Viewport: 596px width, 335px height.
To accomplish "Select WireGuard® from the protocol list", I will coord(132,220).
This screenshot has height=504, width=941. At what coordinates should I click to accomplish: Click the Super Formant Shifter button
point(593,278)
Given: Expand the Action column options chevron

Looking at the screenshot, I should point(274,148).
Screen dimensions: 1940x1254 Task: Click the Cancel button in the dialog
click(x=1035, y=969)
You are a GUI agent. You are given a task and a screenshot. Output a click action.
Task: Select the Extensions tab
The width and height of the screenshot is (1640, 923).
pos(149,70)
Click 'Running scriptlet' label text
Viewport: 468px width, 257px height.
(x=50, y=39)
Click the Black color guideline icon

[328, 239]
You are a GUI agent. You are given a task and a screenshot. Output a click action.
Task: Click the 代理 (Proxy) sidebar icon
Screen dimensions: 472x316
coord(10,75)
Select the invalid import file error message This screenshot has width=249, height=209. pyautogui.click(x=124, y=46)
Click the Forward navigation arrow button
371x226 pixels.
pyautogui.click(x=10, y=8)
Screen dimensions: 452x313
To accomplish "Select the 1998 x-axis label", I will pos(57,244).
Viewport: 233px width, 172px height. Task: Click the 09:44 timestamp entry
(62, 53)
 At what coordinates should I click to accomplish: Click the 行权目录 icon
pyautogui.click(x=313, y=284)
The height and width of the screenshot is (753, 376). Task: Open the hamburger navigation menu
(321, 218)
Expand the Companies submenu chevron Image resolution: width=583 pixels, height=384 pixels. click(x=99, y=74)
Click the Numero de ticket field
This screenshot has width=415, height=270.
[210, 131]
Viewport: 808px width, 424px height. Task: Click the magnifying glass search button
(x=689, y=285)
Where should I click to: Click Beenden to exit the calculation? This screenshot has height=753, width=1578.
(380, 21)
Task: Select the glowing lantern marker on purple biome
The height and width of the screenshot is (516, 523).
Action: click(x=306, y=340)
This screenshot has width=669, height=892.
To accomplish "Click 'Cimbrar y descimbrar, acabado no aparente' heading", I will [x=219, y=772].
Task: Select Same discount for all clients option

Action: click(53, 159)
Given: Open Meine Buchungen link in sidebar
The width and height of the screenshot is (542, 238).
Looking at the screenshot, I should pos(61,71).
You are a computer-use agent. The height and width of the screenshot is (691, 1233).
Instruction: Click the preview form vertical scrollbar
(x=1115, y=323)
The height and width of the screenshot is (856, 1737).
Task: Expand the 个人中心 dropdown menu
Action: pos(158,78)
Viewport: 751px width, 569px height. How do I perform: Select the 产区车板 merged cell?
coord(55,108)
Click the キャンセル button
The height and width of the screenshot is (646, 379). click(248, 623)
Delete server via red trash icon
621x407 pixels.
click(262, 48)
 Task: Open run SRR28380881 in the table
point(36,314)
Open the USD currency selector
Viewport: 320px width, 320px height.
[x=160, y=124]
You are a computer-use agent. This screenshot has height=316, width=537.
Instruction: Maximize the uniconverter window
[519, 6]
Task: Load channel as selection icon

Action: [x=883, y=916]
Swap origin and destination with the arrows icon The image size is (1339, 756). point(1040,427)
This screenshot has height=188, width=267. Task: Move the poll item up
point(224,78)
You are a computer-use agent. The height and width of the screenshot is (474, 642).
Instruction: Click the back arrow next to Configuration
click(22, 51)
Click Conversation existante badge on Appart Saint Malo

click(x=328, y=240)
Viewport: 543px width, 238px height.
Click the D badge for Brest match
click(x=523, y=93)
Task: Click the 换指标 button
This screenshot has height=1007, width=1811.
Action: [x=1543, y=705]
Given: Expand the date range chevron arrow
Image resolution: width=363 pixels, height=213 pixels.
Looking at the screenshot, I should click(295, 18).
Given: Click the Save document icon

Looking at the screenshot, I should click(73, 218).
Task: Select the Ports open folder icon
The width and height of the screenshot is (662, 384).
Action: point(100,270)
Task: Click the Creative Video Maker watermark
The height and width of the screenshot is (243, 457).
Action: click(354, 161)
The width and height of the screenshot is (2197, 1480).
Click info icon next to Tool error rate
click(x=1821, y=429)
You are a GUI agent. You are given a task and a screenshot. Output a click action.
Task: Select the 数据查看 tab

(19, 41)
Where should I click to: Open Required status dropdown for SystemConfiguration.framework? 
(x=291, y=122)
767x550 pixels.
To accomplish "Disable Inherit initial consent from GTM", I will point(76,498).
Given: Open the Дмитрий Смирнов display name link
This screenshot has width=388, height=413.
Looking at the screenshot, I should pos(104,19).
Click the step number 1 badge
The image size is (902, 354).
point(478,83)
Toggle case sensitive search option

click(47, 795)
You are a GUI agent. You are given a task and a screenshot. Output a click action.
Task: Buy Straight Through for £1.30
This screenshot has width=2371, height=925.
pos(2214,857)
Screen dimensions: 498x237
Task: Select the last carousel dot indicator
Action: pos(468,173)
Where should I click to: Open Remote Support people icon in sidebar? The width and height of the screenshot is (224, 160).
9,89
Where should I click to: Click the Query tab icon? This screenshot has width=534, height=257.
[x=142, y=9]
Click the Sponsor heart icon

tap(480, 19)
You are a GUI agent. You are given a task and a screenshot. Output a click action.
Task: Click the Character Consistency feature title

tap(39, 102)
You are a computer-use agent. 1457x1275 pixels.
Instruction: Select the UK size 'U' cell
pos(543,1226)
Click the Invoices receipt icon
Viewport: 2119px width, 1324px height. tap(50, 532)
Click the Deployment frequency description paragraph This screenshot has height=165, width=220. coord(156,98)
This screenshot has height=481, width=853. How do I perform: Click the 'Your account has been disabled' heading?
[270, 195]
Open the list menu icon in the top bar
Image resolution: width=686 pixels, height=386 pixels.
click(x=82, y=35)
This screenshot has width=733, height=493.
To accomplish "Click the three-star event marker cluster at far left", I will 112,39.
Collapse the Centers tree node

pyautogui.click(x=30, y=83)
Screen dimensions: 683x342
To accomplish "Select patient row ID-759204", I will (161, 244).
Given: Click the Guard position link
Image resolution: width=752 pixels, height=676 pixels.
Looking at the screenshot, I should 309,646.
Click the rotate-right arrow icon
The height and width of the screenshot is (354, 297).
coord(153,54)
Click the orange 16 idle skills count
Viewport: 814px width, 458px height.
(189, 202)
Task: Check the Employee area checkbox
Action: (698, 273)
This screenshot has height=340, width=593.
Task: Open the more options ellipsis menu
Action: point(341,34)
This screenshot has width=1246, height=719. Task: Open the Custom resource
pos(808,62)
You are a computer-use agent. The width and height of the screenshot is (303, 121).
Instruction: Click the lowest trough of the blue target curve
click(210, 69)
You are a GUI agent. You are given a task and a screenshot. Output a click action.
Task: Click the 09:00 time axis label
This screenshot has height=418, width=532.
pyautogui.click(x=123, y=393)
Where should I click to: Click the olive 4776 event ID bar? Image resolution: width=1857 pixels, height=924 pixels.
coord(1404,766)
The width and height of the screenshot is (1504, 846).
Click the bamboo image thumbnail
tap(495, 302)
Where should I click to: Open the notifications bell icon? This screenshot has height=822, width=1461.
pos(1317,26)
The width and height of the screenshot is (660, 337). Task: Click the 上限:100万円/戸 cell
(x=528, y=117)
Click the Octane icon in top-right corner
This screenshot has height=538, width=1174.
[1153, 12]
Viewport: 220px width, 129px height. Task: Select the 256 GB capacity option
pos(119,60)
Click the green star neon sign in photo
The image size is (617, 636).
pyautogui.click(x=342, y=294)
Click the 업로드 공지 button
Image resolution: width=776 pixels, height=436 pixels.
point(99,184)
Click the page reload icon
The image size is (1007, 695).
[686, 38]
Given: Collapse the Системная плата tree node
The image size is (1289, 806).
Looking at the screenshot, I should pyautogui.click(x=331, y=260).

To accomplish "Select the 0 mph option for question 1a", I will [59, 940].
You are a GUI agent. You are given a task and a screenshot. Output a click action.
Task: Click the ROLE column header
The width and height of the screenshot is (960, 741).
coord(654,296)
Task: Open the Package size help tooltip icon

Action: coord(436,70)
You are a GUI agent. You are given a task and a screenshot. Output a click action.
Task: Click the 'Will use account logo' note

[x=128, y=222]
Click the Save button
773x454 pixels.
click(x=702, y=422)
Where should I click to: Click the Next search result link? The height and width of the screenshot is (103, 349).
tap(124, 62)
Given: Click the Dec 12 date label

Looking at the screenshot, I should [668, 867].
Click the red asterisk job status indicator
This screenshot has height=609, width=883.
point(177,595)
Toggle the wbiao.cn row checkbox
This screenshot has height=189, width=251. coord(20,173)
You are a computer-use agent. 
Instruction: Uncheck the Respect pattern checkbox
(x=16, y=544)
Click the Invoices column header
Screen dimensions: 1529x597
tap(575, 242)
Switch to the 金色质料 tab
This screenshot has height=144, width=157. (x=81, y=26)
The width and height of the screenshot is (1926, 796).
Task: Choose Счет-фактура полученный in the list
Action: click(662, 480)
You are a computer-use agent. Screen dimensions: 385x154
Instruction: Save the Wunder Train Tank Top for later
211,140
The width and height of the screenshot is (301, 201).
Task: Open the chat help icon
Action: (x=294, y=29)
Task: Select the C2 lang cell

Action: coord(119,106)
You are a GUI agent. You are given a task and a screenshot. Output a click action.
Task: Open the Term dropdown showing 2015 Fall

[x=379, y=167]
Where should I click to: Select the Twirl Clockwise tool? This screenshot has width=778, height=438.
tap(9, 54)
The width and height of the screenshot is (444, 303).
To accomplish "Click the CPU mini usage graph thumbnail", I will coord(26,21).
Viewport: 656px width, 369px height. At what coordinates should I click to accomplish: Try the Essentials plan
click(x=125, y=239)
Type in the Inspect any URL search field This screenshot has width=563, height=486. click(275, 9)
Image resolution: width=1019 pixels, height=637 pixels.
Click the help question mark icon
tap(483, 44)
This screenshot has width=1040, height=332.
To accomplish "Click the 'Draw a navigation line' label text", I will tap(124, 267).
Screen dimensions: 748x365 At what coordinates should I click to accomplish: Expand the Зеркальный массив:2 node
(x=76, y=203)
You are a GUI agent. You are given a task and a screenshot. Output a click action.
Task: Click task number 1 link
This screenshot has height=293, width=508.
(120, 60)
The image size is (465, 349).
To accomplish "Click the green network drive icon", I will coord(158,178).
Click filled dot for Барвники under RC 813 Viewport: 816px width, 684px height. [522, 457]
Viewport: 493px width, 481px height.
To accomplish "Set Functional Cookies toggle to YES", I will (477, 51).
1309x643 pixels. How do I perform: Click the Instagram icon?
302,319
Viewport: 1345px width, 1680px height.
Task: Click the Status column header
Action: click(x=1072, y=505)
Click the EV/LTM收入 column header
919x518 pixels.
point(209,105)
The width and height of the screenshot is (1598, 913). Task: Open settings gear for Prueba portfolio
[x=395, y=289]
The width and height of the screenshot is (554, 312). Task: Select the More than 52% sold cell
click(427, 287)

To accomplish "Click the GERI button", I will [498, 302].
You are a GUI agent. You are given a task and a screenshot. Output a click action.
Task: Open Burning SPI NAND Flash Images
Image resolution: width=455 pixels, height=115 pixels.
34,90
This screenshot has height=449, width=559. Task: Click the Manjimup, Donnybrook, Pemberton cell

◆ **Task goal**
Please quote the stretch of material from the line containing "The width and height of the screenshot is (660, 337)." through the line containing "point(177,595)", both included, with every line unchanged.

◆ **Exercise result**
The width and height of the screenshot is (660, 337). Task: Click the 上限:100万円/戸 cell
(x=528, y=117)
Click the Octane icon in top-right corner
This screenshot has height=538, width=1174.
[1153, 12]
Viewport: 220px width, 129px height. Task: Select the 256 GB capacity option
pos(119,60)
Click the green star neon sign in photo
The image size is (617, 636).
pyautogui.click(x=342, y=294)
Click the 업로드 공지 button
Image resolution: width=776 pixels, height=436 pixels.
point(99,184)
Click the page reload icon
The image size is (1007, 695).
[686, 38]
Given: Collapse the Системная плата tree node
The image size is (1289, 806).
Looking at the screenshot, I should pyautogui.click(x=331, y=260).

To accomplish "Select the 0 mph option for question 1a", I will [59, 940].
You are a GUI agent. You are given a task and a screenshot. Output a click action.
Task: Click the ROLE column header
The width and height of the screenshot is (960, 741).
coord(654,296)
Task: Open the Package size help tooltip icon

Action: coord(436,70)
You are a GUI agent. You are given a task and a screenshot. Output a click action.
Task: Click the 'Will use account logo' note

[x=128, y=222]
Click the Save button
773x454 pixels.
click(x=702, y=422)
Where should I click to: Click the Next search result link? The height and width of the screenshot is (103, 349).
tap(124, 62)
Given: Click the Dec 12 date label

Looking at the screenshot, I should [668, 867].
Click the red asterisk job status indicator
This screenshot has height=609, width=883.
point(177,595)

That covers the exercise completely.